We applauded her initiative and self-advocacy, and then asked whether she had considered any downsides to that approach.

“Well, I suppose I may surprise or overwhelm the doctor.”

We agreed this was a possibility, along with being time consuming for her, and we suggested another idea. Here are three questions that can help you talk productively with your doctor about medication side effects:

1. Start by asking your health-care provider, “What are the most common side effects of this medication?” Searching online or reading a drug’s published product information will yield a lot of information, but little perspective. By law, these documents must list every side effect reported during the time a drug was being studied in clinical trials. It does not mean that you will experience them.

Further, not all of these symptoms are proven to be directly caused by the drug. It can be difficult to discern from a list which side effects, if any, are of significant concern.

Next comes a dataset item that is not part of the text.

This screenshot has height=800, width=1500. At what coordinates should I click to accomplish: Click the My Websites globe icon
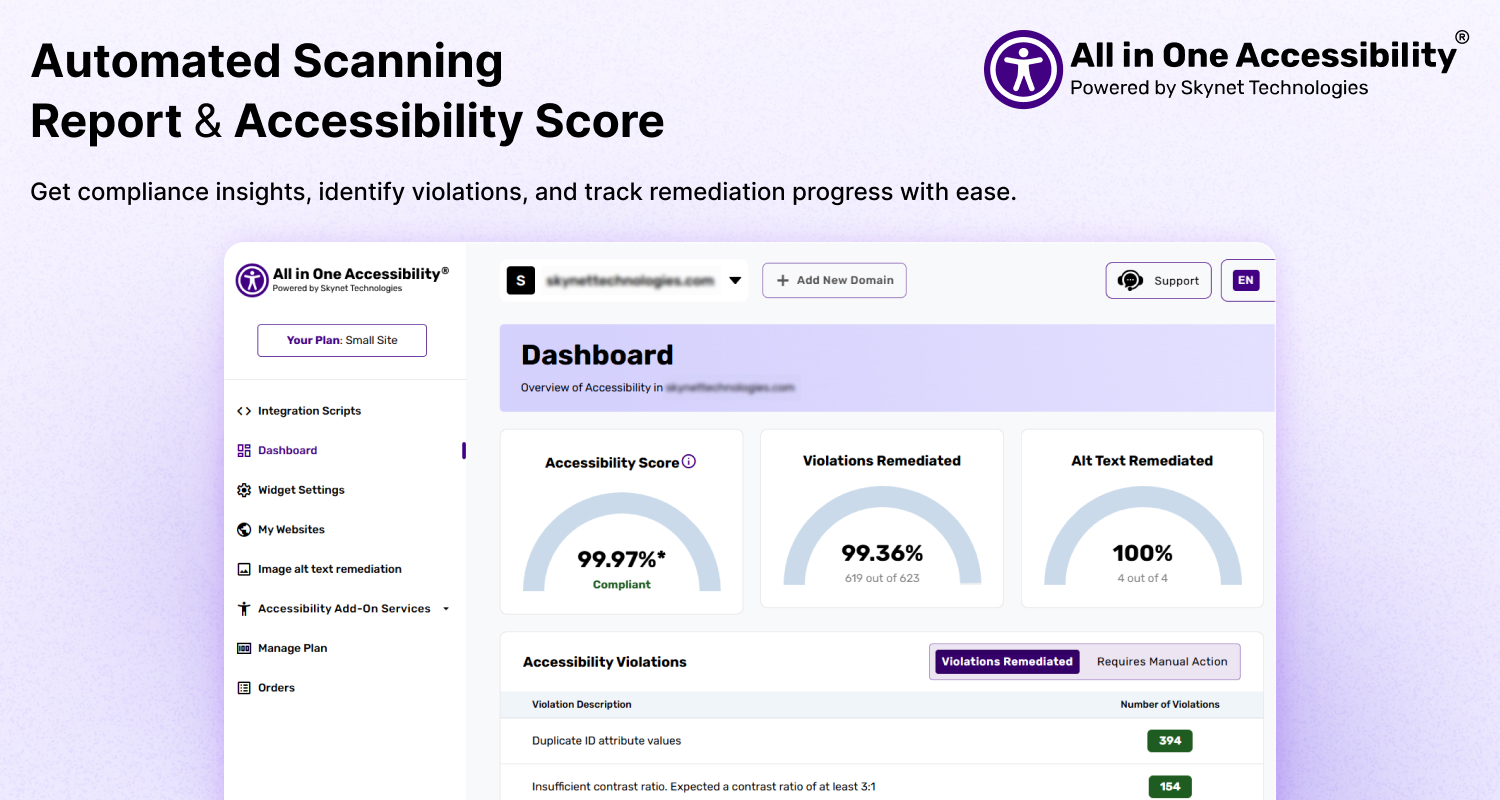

2. Next, follow up with, “Are there any serious or dangerous side effects, and how likely are they to happen to me?” A drug’s product information may contain a section of text enclosed in a black border. This “black box” is the FDA’s strongest warning and refers to a more dangerous or life-threatening potential side effect. Be sure to ask whether your medication has a “black box” or other serious side effect warning and whether it applies to you.

3. Last, it is important to know, “What should I do if I think I may be experiencing a side effect?” In some cases, it can be dangerous to stop taking a medication abruptly. Before you leave the office, you should learn how best to reach your health-care provider’s office quickly if a medication concern arises.

Our patient liked these ideas, and felt better prepared for her next specialist visit. Doctors and other medical providers should thoroughly review side effects with you whenever a new medicine is prescribed, but it is best to know how to raise this issue in a way that will meet your unique needs.

Remember that side effects are reactions that may happen, but usually do not. You can work collaboratively with your health-care provider to decide whether a recommended medicine’s benefits outweigh any risks.

Jeffrey Millstein is an internist and regional medical director for Penn Primary Care. Maggie Pecsok is a second-year medical student at the Perelman School of Medicine of the University of Pennsylvania.